WHOLESALING AND PLACEMENT AGENT AGREEMENT
WHOLESALING AND PLACEMENT AGENT AGREEMENT (the “Agreement”) dated as of December 9, 2010, by and between Alternative Strategies Brokerage Services, Inc., a corporation organized under the laws of the State of Delaware and a broker-dealer registered with the U.S. Securities and Exchange Commission, or any successor thereto (“ASBSI”) and each fund listed on Annex I attached hereto (each a “Fund” and, collectively, the “Funds”).
WITNESSETH
WHEREAS, each Fund has investment policies and objectives, corporate structure, management and other characteristics as described in the Fund’s Confidential Private Placement Memorandum and its Limited Liability Company Agreement, as applicable (collectively, the “Offering Documents”); and
WHEREAS, each Fund wishes to engage ASBSI for the purpose of providing wholesaling and placement agent services to such Funds in accordance with the terms of this Agreement; and
WHEREAS, ASBSI wishes to be engaged by the Funds to provide wholesaling and placement agent services upon the terms and conditions herein set forth.
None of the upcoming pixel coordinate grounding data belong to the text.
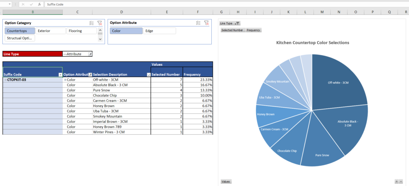Clear filter on Option Attribute slicer
The image size is (409, 186).
tap(206, 23)
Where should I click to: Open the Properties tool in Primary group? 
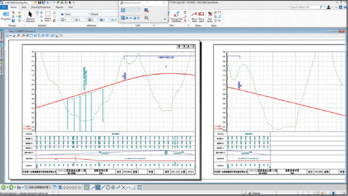point(5,16)
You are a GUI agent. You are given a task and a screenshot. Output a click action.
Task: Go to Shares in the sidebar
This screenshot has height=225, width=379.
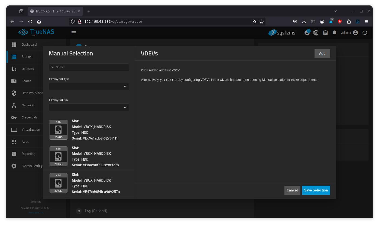click(26, 81)
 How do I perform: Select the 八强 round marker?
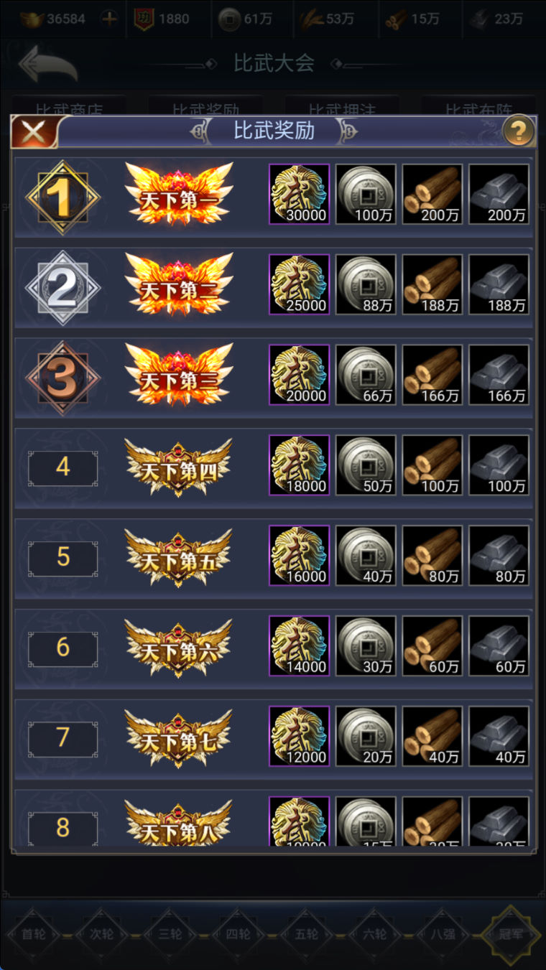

NOW, THEREFORE, in consideration of the covenants, warranties and agreements set forth herein, and for other valuable consideration received, each Fund and ASBSI hereby agree as follows (capitalized terms not otherwise defined herein shall be used herein as defined in the respective Offering Memorandum):
1. Services. ASBSI shall (i) use its reasonable efforts to provide information, training and support services to (a) any other placement agents and any sub-placement agents engaged in the placement of Units (the “Units”) of the Funds and (b) any other intermediaries (including, without limitation, Xxxxx Fargo Bank, N.A.) purchasing or recommending Units for the benefit of their clients; and (ii) use its reasonable efforts to engage sub-placement agents that shall solicit purchases of each Fund’s Units by eligible investors. ASBSI shall provide the foregoing services for the purpose of assisting each Fund in procuring subscriptions for the purchase of Units by eligible investors in accordance with the provisions of such Fund’s Offering Documents and such Fund’s form of Subscription Agreement. Such services with respect to each Fund may include, without limitation, providing copies of Offering Documents; responding to questions about the Fund, the Offering Documents and investor accounts from placement agents, sub-placement agents, other intermediaries, prospective eligible investors and investors; coordinating periodic or occasional meetings to provide, or otherwise providing, information to placement agents, sub-placement agents, other intermediaries, prospective eligible investors and investors about the strategies, performance and other characteristics of the Fund; and, as agent for the Fund, selecting sub-placement agents and entering into Sub-Placement Agent Agreements with such sub-placement agents. ASBSI shall not be responsible for directly soliciting prospective eligible investors or for accepting or rejecting subscriptions submitted by prospective eligible investors, although ASBSI may meet with investors and prospective eligible investors, with or without a placement agent, sub-placement agent or other
intermediary, for non-solicitation purposes that may include, without limitation, assisting with the completion of subscription documents. Subscriptions generally shall be submitted by or through a placement agent, sub-placement agent or other intermediary, and all subscriptions shall be subject to acceptance by the applicable Fund, it being understood that the Fund, acting through Xxxxx Fargo Alternative Asset Management, LLC, each Fund’s investment adviser (“WFAAM”), shall have the right to accept or reject subscriptions in its sole discretion. ASBSI shall not have any obligation to purchase, as principal, Units under any circumstances.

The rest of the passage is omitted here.